Impacto imediato: como a isenção afeta diferentes elos da cadeia

  • Indústria e varejo: A redução da carga tributária sobre alimentos essenciais (arroz, feijão, carnes, leite, etc.) exige revisão de preços de transferência e margens de lucro. Empresas que operam com não-cumulatividade plena do IVA Dual devem ajustar seus sistemas para evitar créditos tributários não recuperáveis.
  • Agricultura familiar: Produtores rurais com faturamento anual inferior a R$ 3,6 milhões são isentos de IBS e CBS, mas devem formalizar sua condição junto aos órgãos competentes para evitar autuações. Cooperativas e associações rurais também são beneficiadas, mas precisam adequar seus registros contábeis.
  • Distribuidores e atacadistas: A isenção de impostos para biofertilizantes, sementes e insumos agrícolas exige revisão de contratos e políticas de precificação. A falta de planejamento pode gerar desequilíbrios no crédito tributário acumulado.

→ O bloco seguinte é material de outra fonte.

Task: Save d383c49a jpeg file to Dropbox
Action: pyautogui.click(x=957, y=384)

Novas obrigações acessórias: o que sua empresa precisa fazer agora

A transição para o novo regime tributário exige ações imediatas para evitar riscos de compliance fiscal:

  • Atualização de sistemas ERP: Softwares de gestão devem ser adaptados para registrar corretamente a não-incidência de IBS e CBS sobre produtos isentos, evitando erros na emissão de notas fiscais.
  • Revisão de cadastros de produtos: A lista de itens isentos (como hortifruti, laticínios e carnes) deve ser mapeada e classificada corretamente nos sistemas para evitar glosas fiscais.
  • Treinamento de equipes: Contadores, advogados tributaristas e equipes de compras devem ser capacitados sobre as novas regras para evitar erros na apuração de créditos.
  • Monitoramento do cashback: Empresas que vendem gás de cozinha e outros produtos elegíveis ao cashback devem integrar seus sistemas ao Cadastro Único para garantir a devolução correta de impostos aos consumidores.

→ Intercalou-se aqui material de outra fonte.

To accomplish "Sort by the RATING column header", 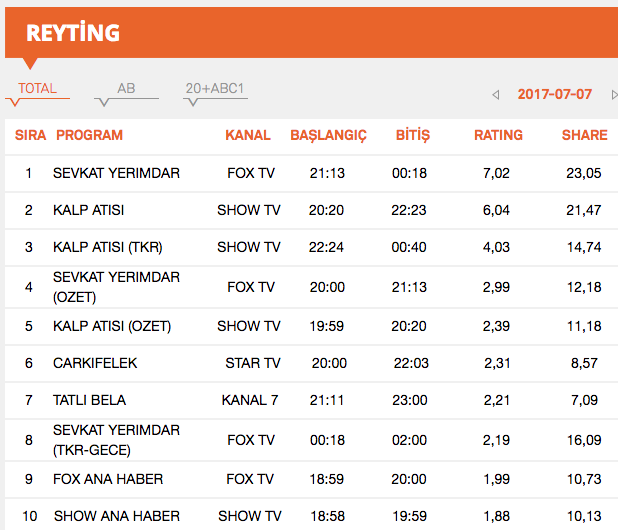I will 498,135.
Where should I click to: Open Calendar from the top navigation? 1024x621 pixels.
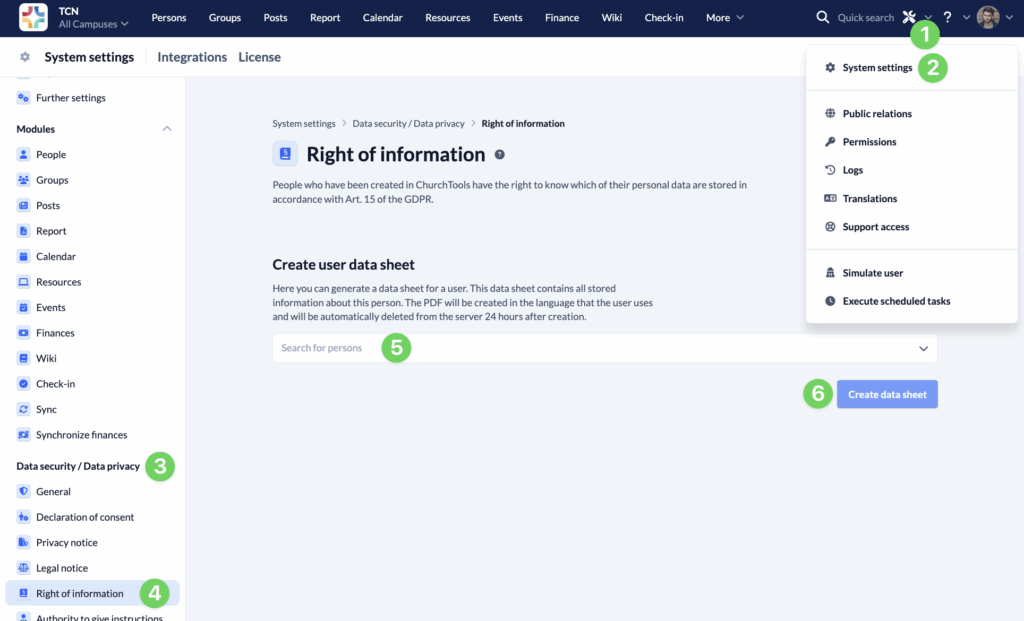[x=385, y=17]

Custos de adaptação: quanto sua empresa vai gastar?

A implementação das novas regras envolve investimentos em três frentes principais:

  • Tecnologia: Atualização de softwares de gestão tributária e emissão de notas fiscais (NF-e). Estimativa: R$ 50 mil a R$ 200 mil, dependendo do porte da empresa.
  • Consultoria especializada: Contratação de advogados tributaristas e contadores para revisão de processos. Estimativa: R$ 30 mil a R$ 150 mil em honorários.
  • Treinamento: Capacitação de equipes internas. Estimativa: R$ 10 mil a R$ 50 mil.

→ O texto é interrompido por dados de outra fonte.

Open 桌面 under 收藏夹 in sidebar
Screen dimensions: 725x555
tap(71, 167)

Riscos de não conformidade: o que está em jogo

Empresas que não se adaptarem às novas regras podem enfrentar:

  • Multas e autuações: Erros na apuração de créditos tributários ou na emissão de notas fiscais podem gerar penalidades de até 75% do valor do imposto devido.
  • Perda de competitividade: Concorrentes que se anteciparem às mudanças poderão oferecer preços mais atrativos, especialmente no varejo de alimentos.
  • Problemas de fluxo de caixa: A não recuperação de créditos tributários pode gerar desequilíbrios financeiros, especialmente em empresas com margens apertadas.

O que fazer nos próximos 12 meses: um plano de ação

Para garantir uma transição tranquila, recomendamos:

  1. Mapear produtos isentos: Identificar quais itens da sua operação estão na lista da cesta básica ou são destinados à agricultura familiar.
  2. Revisar contratos: Ajustar cláusulas com fornecedores e clientes para refletir a nova realidade tributária.
  3. Testar sistemas: Realizar simulações de emissão de notas fiscais e apuração de créditos antes de 2027.
  4. Monitorar regulamentações: Acompanhar possíveis alterações na Lei Complementar ou normas infralegais que detalhem a aplicação do IVA Dual.

Conclusão: oportunidade ou ameaça?

A isenção de IBS e CBS para a cesta básica e a agricultura familiar é uma janela de oportunidade para empresas que se anteciparem às mudanças. Redução de custos, aumento da competitividade e alinhamento com políticas de ESG (Governança Ambiental, Social e Corporativa) são alguns dos benefícios. No entanto, a falta de planejamento pode transformar essa vantagem em um pesadelo de compliance. O momento de agir é agora.